Overall, a not-so-fantastic but moderately good cover page.
Storyline:
The Tearling is a feudal society where the farmers starve and their noble lords thrive unconcerned. Queen Arla is in her full power and grooming her daughter Alyssa to become just as cunning a politician as she is. But there is a revolutionary society called the Blue Horizon that is trying to remind people of the better world that is so near they can almost touch it. The heart of this society is a man called Gareth. He is captured and tortured by the Queen’s orders, but Alyssa begs for his release and before she knows it, she falls in love with him and people start seeing Alyssa as the True Queen, whose arrival they have anxiously been waiting for.
Underneath the street of New London and the Keep of the Queen is the underground world teeming with abandoned children and all the evil in the world that can be imagined. From the depths of this hell has grown up Lazarus. Once upon a time, a young boy named Christian, he is now the most accomplished killer. But the Creche has ways to hurt even those who are used to its cruelties. And a twist of fate sees Lazarus become the Queen’s guard. But what is his purpose in becoming one?

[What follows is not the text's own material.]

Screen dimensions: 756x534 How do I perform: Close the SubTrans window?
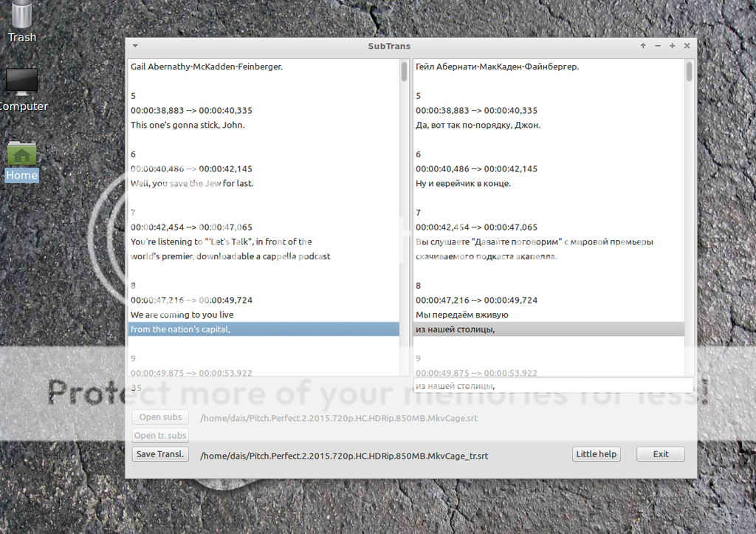click(687, 46)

In the plains of Almont, the draught has burnt everything to dry dirt. And the starving farmers become rebels when there is no other option left but to die. When their revolutionary army led by Arliss and grouped with the Blue Horizon come to New London, they are hoping that the Queen will listen to them. Instead they meet unimaginably cruel end.
Is there ever any hope – whether you are a princess or a prize killer or a starving rebel or a revolutionary?
Views and Reviews:
What I have liked about this series is that it combines the appealing fantasy elements of teenage fiction including princesses and queens with the dysfunctional adult world of the near-future – if we let intolerance and extremism win the day – and convincingly combines magic and time travel, past and future, in a comprehensive tale. Too much of fantastic fiction is an attempt to escape in the world of princesses and warriors while all around us we see that a need for revolution is going to never be absent from our lives. There will always be a cause to fight for – as long as we remember to fight for a just world, a better world for future generations.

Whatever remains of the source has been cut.